Judith GrahamJudith Graham (@judith_graham), AHCJ’s topic leader on aging, is writing blog posts, editing tip sheets and articles and gathering resources to help our members cover the many issues around our aging society.

If you have questions or suggestions for future resources on the topic, please send them to judith@healthjournalism.org.

The most recent story that caught my attention is by Diane Stafford of The Kansas City Star. She does a good job of telling readers what’s going on – people are delaying retirement and, increasingly, planning to work in retirement – and provides data that puts the trend in context:

“In 1991, just one in 10 workers told the Employee Benefit Research Institute that they planned to wait to retire until they were older than 65. By 2007, three in 10 said that.
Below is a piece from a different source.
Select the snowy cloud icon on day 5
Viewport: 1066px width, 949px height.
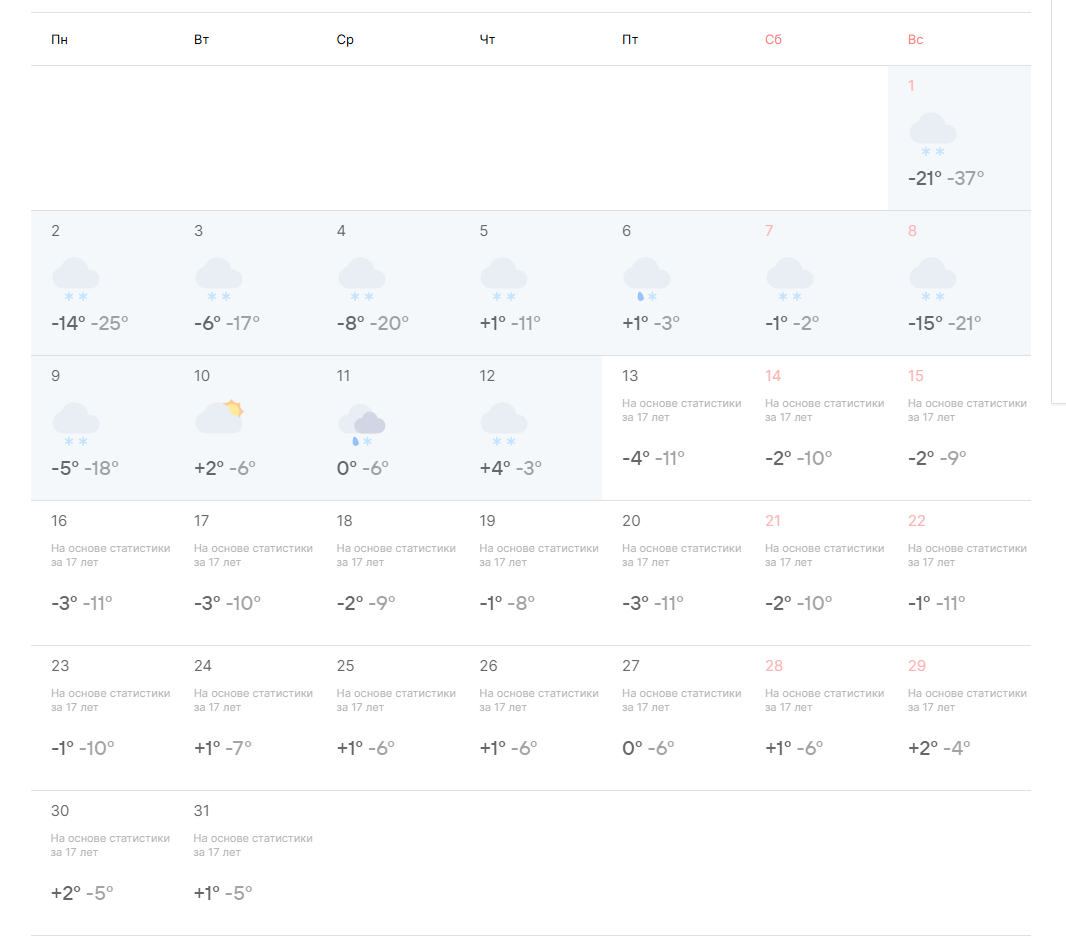tap(503, 279)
“This year? More than four in 10.”

Blame it on an economic downturn that’s thrown older workers out of jobs earlier than they had expected, devastated nest eggs and diminished housing values. (Older adults’ homes are often their single most valuable asset and, when housing loses value, they have fewer resources to get them through their non-working years.)
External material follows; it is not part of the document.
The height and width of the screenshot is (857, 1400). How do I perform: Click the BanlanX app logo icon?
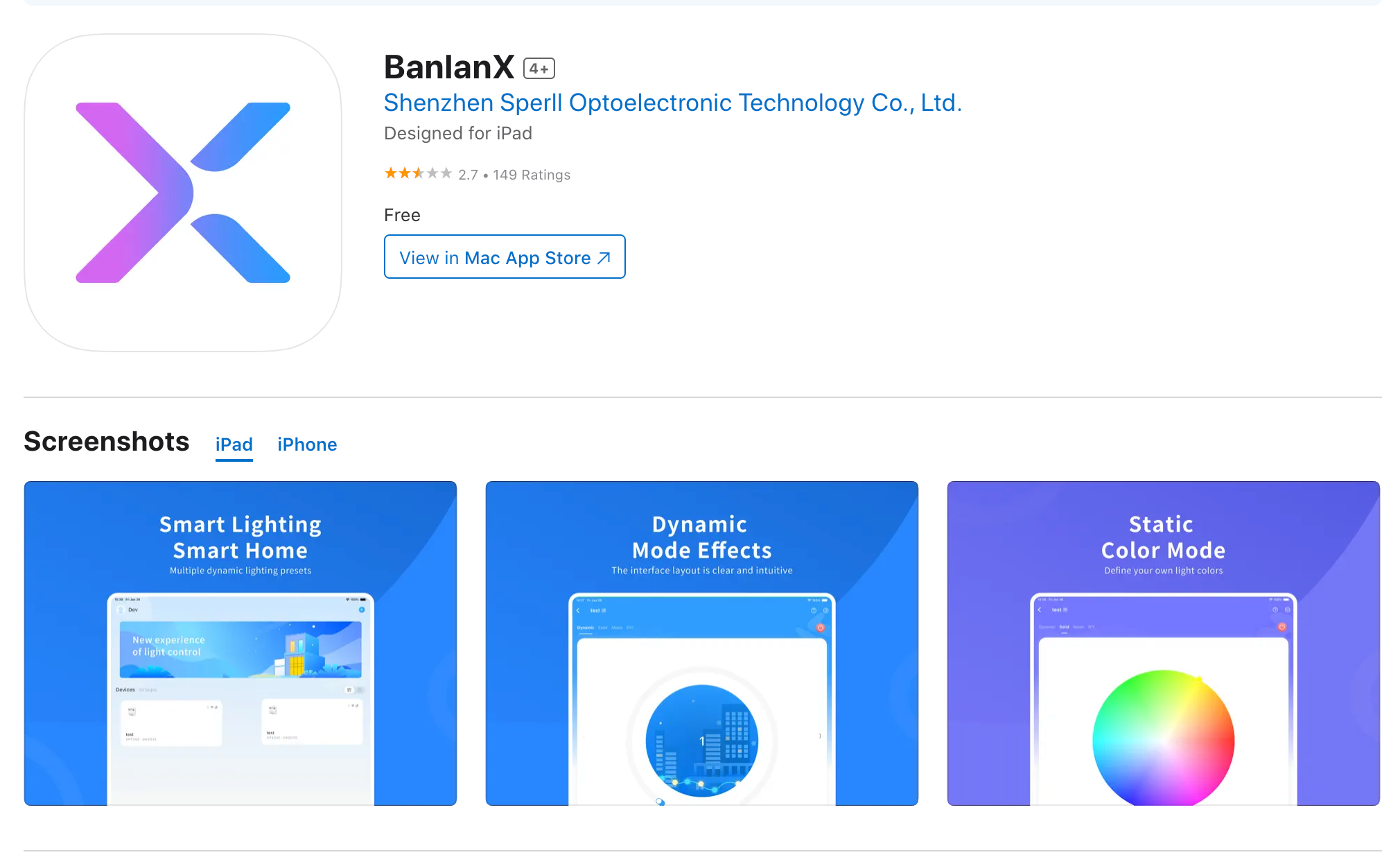(183, 193)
And blame it on a sea-change in pensions that has left older workers more dependent on 401(k) plans – an unreliable source of income in older age if people don’t contribute faithfully these accounts during middle age. Needless to say, some do but many do not.

Also, let’s not forget the erosion of employer-based health care coverage for retirees, which can result in another economic hit. Without this coverage, people have to pay for their own Medicare supplemental coverage at age 65 and thereafter if they want protection against Medicare deductibles and co-pays – expenses that add up quickly in the event of an illness.

This supplemental coverage isn’t cheap, and rather than shell out the extra dollars older workers are electing to hold on to paychecks and employer-subsidized health insurance for active workers.

“The number of older workers has grown more rapidly than any other age group in the last few years. This year, 18.6 percent of those 65 and older were participating in the labor force, compared with 13 percent in 2002.”

All this isn’t what baby boomers had hoped for, Stafford notes:

“Small wonder that, according to the Pew Research Center, boomers are the gloomiest of all age groups about the health and future of their finances. Boomers were more likely than other age groups to tell Pew researchers that they lost money on investments since the recession hit. Nearly six in 10 said their household finances worsened.”

The solution for some people is to try to have their cake and eat it too: to retire and then find jobs that perhaps aren’t quite as demanding but still bring in extra money. But a strategy that relies on re-entering the workforce is fraught with problems:

“The prospects are dim for older workers who lose their jobs,” said Christine Owens, executive director of the National Employment Law Project. “They have the highest rates of long-term unemployment of any age group.

“The unemployment rate of 55-and-older workers jumped from 3 percent at the end of 2007 to 7.4 percent in 2010 and settled at 6 percent earlier this year.

“Among the 65-and-older group, the jobless rate, which for years was 3 percent to 4 percent, pushed above 7 percent in 2010 before edging down to 6.5 percent this year.”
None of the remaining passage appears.